__Your assignment__:
Quote only the lines from the top of the listing below down to and including the line with "Given: Expand サーバーの管理・設定 chevron".

(Beginning of Supplied material)

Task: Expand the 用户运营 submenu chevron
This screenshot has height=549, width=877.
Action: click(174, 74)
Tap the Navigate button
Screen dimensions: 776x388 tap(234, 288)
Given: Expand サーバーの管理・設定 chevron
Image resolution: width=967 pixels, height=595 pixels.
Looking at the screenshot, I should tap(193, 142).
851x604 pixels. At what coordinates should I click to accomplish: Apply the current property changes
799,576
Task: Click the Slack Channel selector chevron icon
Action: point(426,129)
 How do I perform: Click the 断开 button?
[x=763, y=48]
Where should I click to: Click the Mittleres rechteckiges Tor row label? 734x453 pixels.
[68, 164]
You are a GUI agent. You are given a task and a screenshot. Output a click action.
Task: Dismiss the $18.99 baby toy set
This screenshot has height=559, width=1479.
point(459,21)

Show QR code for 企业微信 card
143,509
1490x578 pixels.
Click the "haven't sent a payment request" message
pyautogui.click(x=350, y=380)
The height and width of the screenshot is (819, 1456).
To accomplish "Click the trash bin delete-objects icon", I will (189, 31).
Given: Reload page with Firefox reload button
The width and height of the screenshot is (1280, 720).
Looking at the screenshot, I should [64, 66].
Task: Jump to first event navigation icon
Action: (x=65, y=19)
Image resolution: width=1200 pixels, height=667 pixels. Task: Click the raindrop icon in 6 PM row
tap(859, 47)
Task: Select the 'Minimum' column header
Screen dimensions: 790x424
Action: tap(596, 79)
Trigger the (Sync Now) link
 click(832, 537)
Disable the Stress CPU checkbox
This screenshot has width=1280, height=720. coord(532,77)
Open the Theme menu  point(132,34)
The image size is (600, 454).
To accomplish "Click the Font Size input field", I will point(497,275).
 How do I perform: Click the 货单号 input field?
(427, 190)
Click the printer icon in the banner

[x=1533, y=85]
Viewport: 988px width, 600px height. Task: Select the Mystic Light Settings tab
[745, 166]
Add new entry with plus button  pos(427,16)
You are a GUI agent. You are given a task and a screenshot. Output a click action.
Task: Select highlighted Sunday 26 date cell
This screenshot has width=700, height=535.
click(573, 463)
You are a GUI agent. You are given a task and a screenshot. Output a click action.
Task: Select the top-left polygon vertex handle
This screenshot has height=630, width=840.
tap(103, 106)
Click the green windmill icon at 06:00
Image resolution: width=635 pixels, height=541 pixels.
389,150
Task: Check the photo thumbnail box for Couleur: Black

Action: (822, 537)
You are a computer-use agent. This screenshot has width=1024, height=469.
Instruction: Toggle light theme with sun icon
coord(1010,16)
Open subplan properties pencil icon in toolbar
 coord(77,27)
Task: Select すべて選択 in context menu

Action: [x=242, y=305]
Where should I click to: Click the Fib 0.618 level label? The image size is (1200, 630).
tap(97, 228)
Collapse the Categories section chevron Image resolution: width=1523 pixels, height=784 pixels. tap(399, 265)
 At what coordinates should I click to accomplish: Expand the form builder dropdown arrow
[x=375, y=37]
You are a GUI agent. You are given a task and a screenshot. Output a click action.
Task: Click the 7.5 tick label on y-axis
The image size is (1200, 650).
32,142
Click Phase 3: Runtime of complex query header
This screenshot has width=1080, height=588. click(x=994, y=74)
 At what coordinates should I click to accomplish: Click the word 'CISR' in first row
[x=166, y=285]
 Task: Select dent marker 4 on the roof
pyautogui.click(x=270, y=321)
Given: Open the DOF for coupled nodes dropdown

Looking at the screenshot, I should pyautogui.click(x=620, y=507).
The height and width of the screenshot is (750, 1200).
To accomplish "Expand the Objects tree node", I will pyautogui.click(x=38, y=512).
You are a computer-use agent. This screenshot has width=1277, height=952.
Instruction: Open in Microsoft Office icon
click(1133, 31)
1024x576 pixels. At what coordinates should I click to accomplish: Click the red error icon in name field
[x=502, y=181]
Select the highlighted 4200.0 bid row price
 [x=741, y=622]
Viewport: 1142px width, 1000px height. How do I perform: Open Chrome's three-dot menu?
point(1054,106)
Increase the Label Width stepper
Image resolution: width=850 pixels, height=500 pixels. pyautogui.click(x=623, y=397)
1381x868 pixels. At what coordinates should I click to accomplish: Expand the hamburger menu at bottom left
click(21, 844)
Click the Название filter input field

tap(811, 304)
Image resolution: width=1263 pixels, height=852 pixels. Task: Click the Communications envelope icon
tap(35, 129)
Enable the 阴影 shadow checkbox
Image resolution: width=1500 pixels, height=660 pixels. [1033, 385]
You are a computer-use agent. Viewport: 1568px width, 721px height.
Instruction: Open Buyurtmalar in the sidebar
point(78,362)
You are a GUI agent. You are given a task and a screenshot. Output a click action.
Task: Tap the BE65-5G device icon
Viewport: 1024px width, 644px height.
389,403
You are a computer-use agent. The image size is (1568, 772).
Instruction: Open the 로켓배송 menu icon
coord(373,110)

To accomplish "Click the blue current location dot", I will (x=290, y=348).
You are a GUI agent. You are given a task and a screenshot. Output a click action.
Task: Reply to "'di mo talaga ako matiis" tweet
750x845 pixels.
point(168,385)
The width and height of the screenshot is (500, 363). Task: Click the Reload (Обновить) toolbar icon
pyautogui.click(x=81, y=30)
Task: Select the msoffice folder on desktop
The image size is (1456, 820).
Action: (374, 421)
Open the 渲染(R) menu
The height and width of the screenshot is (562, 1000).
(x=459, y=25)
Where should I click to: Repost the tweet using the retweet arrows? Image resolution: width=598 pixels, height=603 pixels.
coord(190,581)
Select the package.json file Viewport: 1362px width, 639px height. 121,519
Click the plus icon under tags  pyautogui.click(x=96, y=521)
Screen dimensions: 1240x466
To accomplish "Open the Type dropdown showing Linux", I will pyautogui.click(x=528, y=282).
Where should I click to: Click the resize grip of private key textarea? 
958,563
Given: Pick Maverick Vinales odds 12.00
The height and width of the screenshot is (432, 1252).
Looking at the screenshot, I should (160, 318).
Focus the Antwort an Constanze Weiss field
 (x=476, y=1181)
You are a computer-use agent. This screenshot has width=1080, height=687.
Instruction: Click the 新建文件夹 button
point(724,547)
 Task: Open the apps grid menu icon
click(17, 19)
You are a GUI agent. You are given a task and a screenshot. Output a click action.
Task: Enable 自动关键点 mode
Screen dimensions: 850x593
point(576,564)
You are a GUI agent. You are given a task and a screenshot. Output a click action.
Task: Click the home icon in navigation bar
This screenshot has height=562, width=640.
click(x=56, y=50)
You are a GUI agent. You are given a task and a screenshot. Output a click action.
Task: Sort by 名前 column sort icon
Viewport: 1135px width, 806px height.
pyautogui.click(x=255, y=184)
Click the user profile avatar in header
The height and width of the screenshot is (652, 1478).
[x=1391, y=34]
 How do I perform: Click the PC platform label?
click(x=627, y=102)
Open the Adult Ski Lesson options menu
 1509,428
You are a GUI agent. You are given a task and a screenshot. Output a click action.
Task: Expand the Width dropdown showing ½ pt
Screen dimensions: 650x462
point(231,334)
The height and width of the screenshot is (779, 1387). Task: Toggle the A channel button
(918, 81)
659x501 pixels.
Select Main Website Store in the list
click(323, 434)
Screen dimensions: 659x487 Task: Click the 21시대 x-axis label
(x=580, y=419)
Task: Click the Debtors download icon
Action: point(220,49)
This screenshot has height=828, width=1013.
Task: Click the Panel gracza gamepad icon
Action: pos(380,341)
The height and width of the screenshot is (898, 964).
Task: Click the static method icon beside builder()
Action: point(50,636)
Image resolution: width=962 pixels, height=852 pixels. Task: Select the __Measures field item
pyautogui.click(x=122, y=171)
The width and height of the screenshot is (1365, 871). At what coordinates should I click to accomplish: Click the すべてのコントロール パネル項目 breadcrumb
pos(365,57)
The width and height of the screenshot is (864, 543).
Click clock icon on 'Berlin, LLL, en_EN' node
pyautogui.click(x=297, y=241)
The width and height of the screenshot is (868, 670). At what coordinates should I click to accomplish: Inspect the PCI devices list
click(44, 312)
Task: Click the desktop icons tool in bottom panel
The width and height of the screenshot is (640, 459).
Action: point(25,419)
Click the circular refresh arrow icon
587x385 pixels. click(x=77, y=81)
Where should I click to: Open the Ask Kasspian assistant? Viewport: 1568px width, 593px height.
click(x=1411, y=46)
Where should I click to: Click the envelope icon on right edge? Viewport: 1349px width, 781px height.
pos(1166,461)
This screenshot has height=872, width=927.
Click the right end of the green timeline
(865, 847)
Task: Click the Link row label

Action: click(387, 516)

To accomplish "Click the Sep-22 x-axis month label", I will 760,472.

(End of Supplied material)

__Exercise result__:
Task: Expand the 用户运营 submenu chevron
This screenshot has height=549, width=877.
Action: click(174, 74)
Tap the Navigate button
Screen dimensions: 776x388 tap(234, 288)
Given: Expand サーバーの管理・設定 chevron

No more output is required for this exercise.